• Assigned task
Return the full set of entries exactly. Omit none.

[Dataset excerpts]
-- Opening Marker --
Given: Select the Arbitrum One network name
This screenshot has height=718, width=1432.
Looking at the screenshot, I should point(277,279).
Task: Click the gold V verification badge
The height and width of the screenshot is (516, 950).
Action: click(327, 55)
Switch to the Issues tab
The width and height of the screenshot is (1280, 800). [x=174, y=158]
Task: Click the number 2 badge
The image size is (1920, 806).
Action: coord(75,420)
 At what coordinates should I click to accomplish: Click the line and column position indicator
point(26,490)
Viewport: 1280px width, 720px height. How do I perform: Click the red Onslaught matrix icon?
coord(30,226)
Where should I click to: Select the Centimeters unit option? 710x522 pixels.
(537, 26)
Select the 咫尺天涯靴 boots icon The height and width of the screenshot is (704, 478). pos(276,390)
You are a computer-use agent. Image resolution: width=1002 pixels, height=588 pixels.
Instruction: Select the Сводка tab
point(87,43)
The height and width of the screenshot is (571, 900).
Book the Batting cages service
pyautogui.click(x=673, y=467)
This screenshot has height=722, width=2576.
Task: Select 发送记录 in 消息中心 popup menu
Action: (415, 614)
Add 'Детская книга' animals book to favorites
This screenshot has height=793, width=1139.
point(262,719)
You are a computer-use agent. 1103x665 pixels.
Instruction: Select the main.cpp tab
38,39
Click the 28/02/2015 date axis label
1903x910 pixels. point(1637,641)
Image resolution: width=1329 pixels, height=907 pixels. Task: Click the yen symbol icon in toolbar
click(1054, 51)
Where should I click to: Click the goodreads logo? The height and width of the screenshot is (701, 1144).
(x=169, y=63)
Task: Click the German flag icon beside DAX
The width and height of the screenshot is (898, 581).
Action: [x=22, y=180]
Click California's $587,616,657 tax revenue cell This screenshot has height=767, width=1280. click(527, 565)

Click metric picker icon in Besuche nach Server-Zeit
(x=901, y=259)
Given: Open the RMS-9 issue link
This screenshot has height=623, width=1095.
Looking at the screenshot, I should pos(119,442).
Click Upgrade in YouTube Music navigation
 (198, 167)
-- Closing Marker --
• The completed task
Given: Select the Arbitrum One network name
This screenshot has height=718, width=1432.
Looking at the screenshot, I should point(277,279).
Task: Click the gold V verification badge
The height and width of the screenshot is (516, 950).
Action: click(327, 55)
Switch to the Issues tab
The width and height of the screenshot is (1280, 800). [x=174, y=158]
Task: Click the number 2 badge
The image size is (1920, 806).
Action: coord(75,420)
 At what coordinates should I click to accomplish: Click the line and column position indicator
point(26,490)
Viewport: 1280px width, 720px height. How do I perform: Click the red Onslaught matrix icon?
coord(30,226)
Where should I click to: Select the Centimeters unit option? 710x522 pixels.
(537, 26)
Select the 咫尺天涯靴 boots icon The height and width of the screenshot is (704, 478). pos(276,390)
You are a computer-use agent. Image resolution: width=1002 pixels, height=588 pixels.
Instruction: Select the Сводка tab
point(87,43)
The height and width of the screenshot is (571, 900).
Book the Batting cages service
pyautogui.click(x=673, y=467)
This screenshot has height=722, width=2576.
Task: Select 发送记录 in 消息中心 popup menu
Action: (415, 614)
Add 'Детская книга' animals book to favorites
This screenshot has height=793, width=1139.
point(262,719)
You are a computer-use agent. 1103x665 pixels.
Instruction: Select the main.cpp tab
38,39
Click the 28/02/2015 date axis label
1903x910 pixels. point(1637,641)
Image resolution: width=1329 pixels, height=907 pixels. Task: Click the yen symbol icon in toolbar
click(1054, 51)
Where should I click to: Click the goodreads logo? The height and width of the screenshot is (701, 1144).
(x=169, y=63)
Task: Click the German flag icon beside DAX
The width and height of the screenshot is (898, 581).
Action: [x=22, y=180]
Click California's $587,616,657 tax revenue cell This screenshot has height=767, width=1280. click(527, 565)

Click metric picker icon in Besuche nach Server-Zeit
(x=901, y=259)
Given: Open the RMS-9 issue link
This screenshot has height=623, width=1095.
Looking at the screenshot, I should pos(119,442).
Click Upgrade in YouTube Music navigation
 (198, 167)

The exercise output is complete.